En revanche, pour Middlesbrough, la saison s’achève de façon désastreuse. Relégué en deuxième division, battu par Leicester en finale de la coupe de la Ligue, «Boro» a tout perdu. Et samedi, comme si la malchance s’acharnait sur eux, le Brésilien Juninho et ses équipiers ont vu fondre leurs espoirs alors que le match venait à peine de commencer.
Dennis Wise récupérait le ballon dans le camp de Chelsea, Di Matteo le remontait et, tandis que Mark Hughes entraînait les défenseurs sur une fausse piste, l’Italien armait de 25 mètres un tir terrible qui finissait au fond des filets après avoir heurté la transversale. On jouait depuis 42 secondes.
Ensuite, le rythme baissait rapidement, de mauvaises passes en approximations. Comble de malheur pour «Boro», il perdait l’Italien Fabrizio Ravanelli dont la cuisse convalescente ne résistait pas à la première accélération, puis Robbie Mustoe.
Supérieur dans la circulation du ballon, bien organisé en défense autour de Franck Leboeuf, Chelsea contrôlait. Et malgré un bon coup franc de Gianfranco Zola pour Chelsea et un but de Gianluca Festa refusé pour hors-jeu du côté de «Boro» juste avant la pause, les occasions étaient rares.

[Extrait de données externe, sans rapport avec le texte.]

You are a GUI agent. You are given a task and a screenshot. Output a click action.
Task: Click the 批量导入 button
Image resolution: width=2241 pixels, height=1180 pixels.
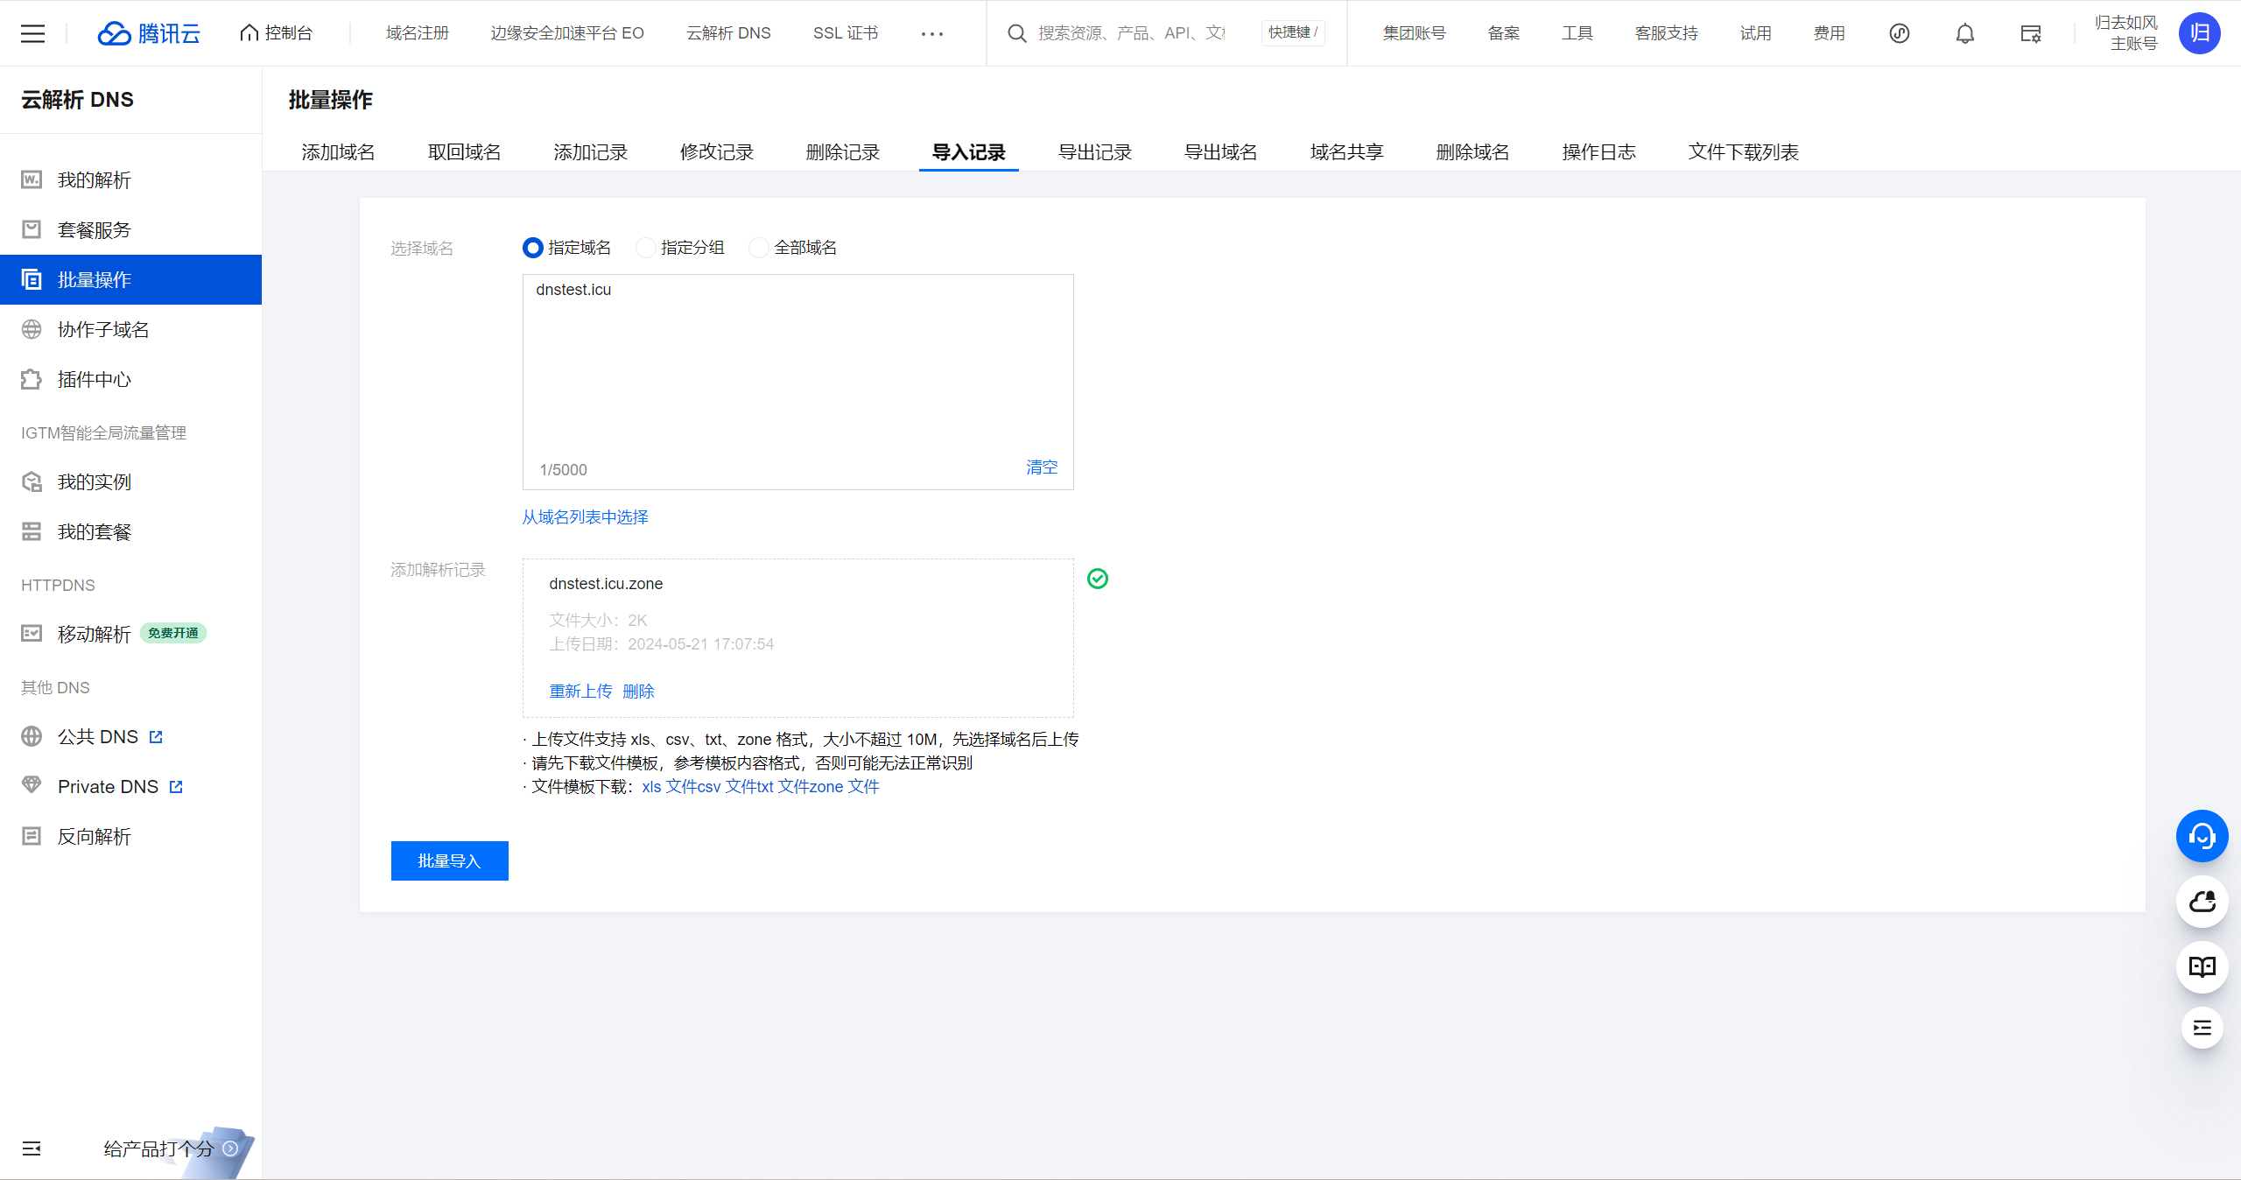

Rien de changé après le repos. Middlesbrough s’en remettait au génie de Juninho. Chelsea attendait le Brésilien et jouait le contre. La frilosité des Londoniens leur valait néanmoins quelques émotions comme sur cette ouverture de Juninho pour Steve Vickers, stoppé in extremis par le gardien Fred Groddas.
Mais des espaces s’ouvraient et, sur un centre du Roumain Dan Petrescu, Zola, au deuxième poteau, remettait le ballon dans la course d’Eddie Newton qui, à sept minutes de la fin, scellait le destin de la 116e finale de la «Cup».